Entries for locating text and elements
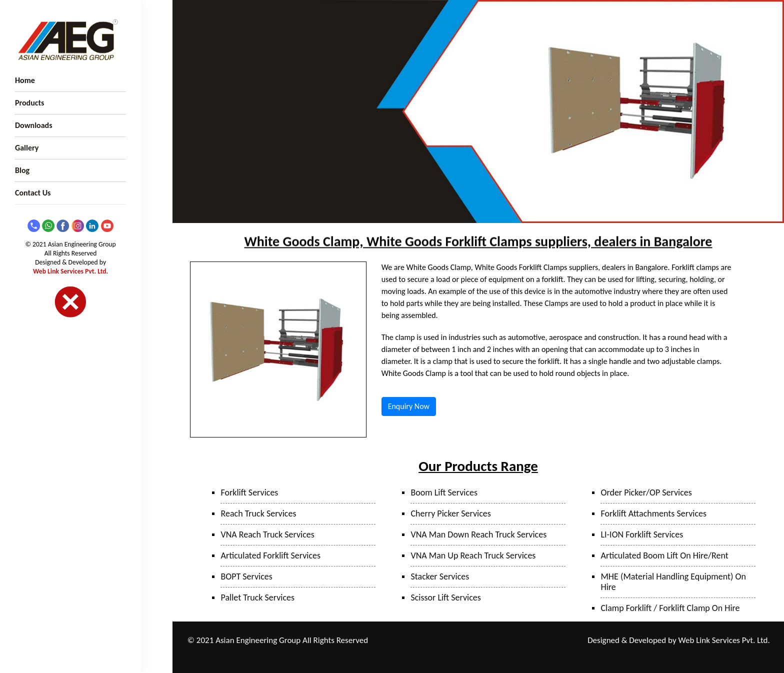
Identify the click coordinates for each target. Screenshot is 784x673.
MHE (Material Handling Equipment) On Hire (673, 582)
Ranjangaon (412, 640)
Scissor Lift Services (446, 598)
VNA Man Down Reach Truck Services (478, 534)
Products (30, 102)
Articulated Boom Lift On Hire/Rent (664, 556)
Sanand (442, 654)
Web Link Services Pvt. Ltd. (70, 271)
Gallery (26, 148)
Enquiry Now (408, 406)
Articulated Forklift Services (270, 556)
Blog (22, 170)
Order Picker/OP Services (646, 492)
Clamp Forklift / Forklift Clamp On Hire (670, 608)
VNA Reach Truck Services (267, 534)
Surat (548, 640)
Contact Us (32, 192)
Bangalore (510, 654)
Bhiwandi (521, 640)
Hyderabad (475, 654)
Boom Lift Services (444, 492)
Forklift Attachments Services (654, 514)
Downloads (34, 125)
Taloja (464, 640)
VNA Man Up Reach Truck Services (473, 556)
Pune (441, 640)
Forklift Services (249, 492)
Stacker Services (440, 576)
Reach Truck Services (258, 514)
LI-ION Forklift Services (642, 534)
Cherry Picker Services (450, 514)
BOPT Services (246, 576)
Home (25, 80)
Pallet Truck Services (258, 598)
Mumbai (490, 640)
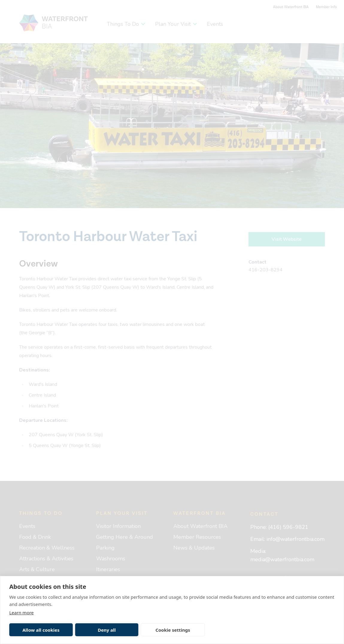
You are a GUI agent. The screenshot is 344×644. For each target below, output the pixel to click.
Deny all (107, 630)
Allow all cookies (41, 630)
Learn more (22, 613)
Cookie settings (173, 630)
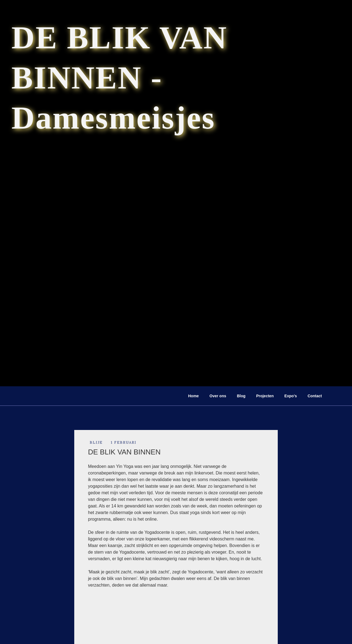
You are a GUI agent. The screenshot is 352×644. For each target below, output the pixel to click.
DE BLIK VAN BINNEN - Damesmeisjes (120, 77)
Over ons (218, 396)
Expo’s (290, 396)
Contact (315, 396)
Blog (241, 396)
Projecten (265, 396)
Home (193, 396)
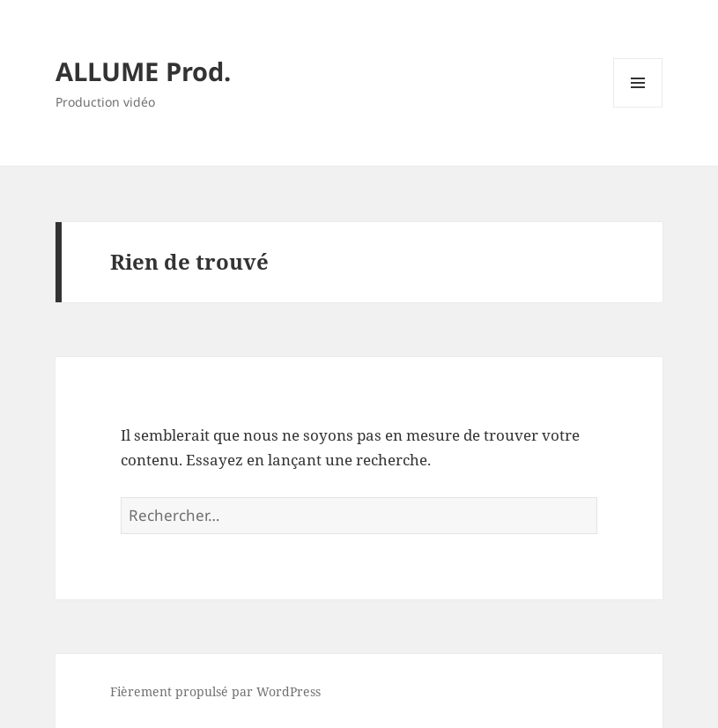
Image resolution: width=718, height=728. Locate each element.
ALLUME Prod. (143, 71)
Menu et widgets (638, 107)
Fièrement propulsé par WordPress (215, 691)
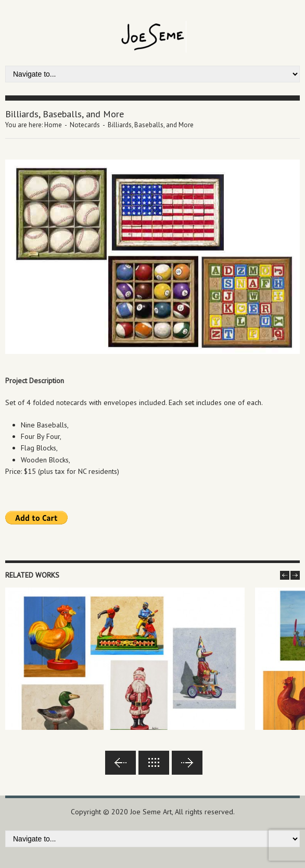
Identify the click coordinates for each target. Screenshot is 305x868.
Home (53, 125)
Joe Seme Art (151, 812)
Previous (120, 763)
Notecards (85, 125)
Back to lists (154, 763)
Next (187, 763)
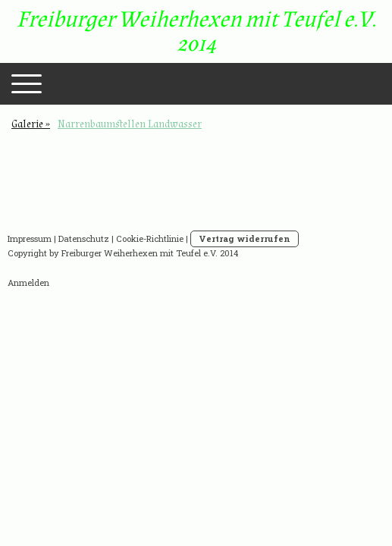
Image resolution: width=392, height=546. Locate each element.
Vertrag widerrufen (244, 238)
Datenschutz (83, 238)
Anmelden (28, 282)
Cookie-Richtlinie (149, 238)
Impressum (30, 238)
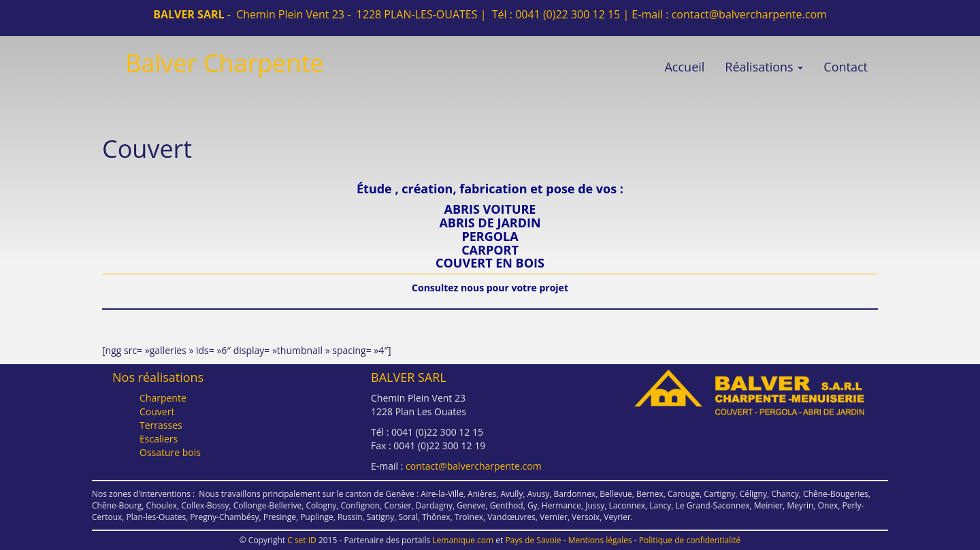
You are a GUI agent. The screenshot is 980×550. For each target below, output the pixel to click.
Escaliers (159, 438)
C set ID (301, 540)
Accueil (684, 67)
...
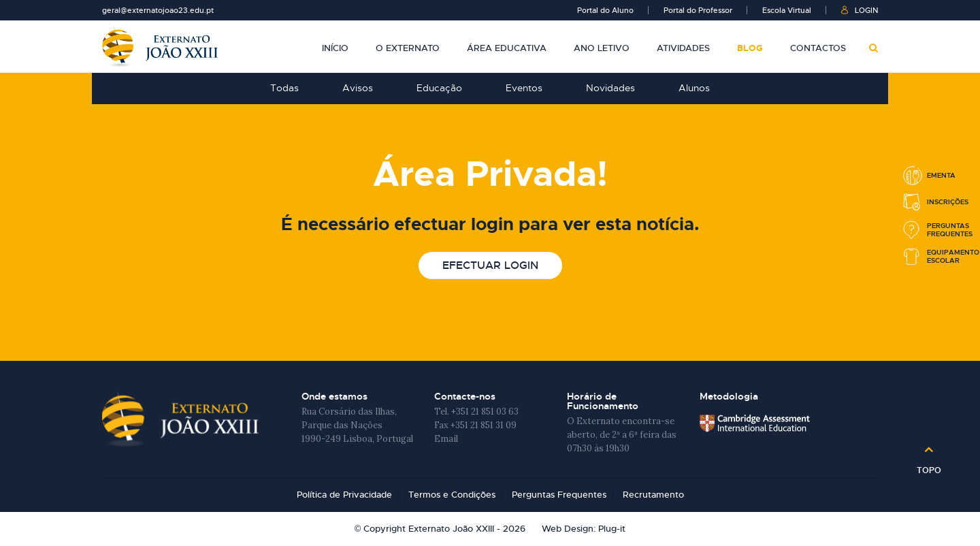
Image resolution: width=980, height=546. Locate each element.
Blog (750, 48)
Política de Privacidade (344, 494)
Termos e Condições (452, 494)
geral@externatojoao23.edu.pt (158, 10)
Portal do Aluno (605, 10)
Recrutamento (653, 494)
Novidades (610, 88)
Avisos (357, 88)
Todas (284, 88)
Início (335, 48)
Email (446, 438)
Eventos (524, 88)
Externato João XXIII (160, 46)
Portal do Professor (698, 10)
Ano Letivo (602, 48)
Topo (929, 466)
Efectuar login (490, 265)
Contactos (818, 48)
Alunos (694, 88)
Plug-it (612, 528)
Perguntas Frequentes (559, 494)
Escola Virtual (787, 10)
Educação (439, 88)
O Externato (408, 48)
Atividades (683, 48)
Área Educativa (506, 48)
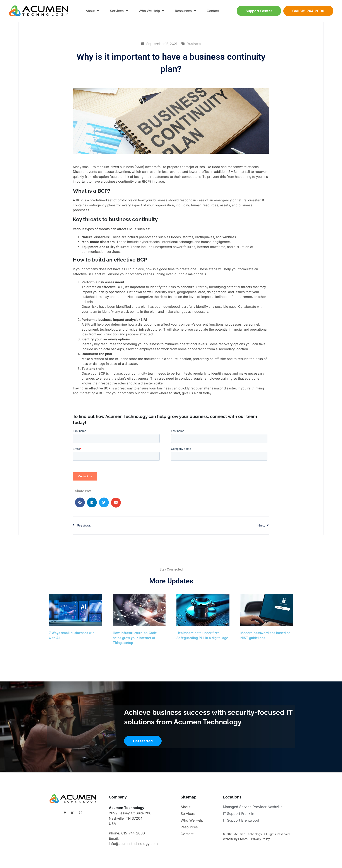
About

* **WHAT IS BEING ASKED**
Copy the lines of the listing word for word, starting at the line that contains "Screenshot is 784x673." and ending at the line that contains "Anmelden (28, 282)". Leave the pictures out of your answer.

* **ANSWER IN FULL**
Identify the click coordinates for each target. Screenshot is 784x673.
MHE (Material Handling Equipment) On Hire (673, 582)
Ranjangaon (412, 640)
Scissor Lift Services (446, 598)
VNA Man Down Reach Truck Services (478, 534)
Products (30, 102)
Articulated Boom Lift On Hire/Rent (664, 556)
Sanand (442, 654)
Web Link Services Pvt. Ltd. (70, 271)
Gallery (26, 148)
Enquiry Now (408, 406)
Articulated Forklift Services (270, 556)
Blog (22, 170)
Order Picker/OP Services (646, 492)
Clamp Forklift / Forklift Clamp On Hire (670, 608)
VNA Reach Truck Services (267, 534)
Surat (548, 640)
Contact Us (32, 192)
Bangalore (510, 654)
Bhiwandi (521, 640)
Hyderabad (475, 654)
Boom Lift Services (444, 492)
Forklift Attachments Services (654, 514)
Downloads (34, 125)
Taloja (464, 640)
VNA Man Up Reach Truck Services (473, 556)
Pune (441, 640)
Forklift Services (249, 492)
Stacker Services (440, 576)
Reach Truck Services (258, 514)
LI-ION Forklift Services (642, 534)
Cherry Picker Services (450, 514)
BOPT Services (246, 576)
Home (25, 80)
Pallet Truck Services (258, 598)
Mumbai (490, 640)
You are a GUI agent. The screenshot is 344×644. For each target below, output the pixel to click.
Deny all (107, 630)
Allow all cookies (41, 630)
Learn more (22, 613)
Cookie settings (173, 630)
You are a GUI agent. The screenshot is 352×644. For each target below, output the pixel to click.
DE BLIK VAN BINNEN - Damesmeisjes (120, 77)
Over ons (218, 396)
Expo’s (290, 396)
Contact (315, 396)
Blog (241, 396)
Projecten (265, 396)
Home (193, 396)
Image resolution: width=718, height=728. Locate each element.
ALLUME Prod. (143, 71)
Menu et widgets (638, 107)
Fièrement propulsé par WordPress (215, 691)
Identify the click coordinates for each target. Screenshot is 305x868.
Home (53, 125)
Joe Seme Art (151, 812)
Previous (120, 763)
Notecards (85, 125)
Back to lists (154, 763)
Next (187, 763)
Image resolution: width=392, height=546. Locate each element.
Vertrag widerrufen (244, 238)
Datenschutz (83, 238)
Anmelden (28, 282)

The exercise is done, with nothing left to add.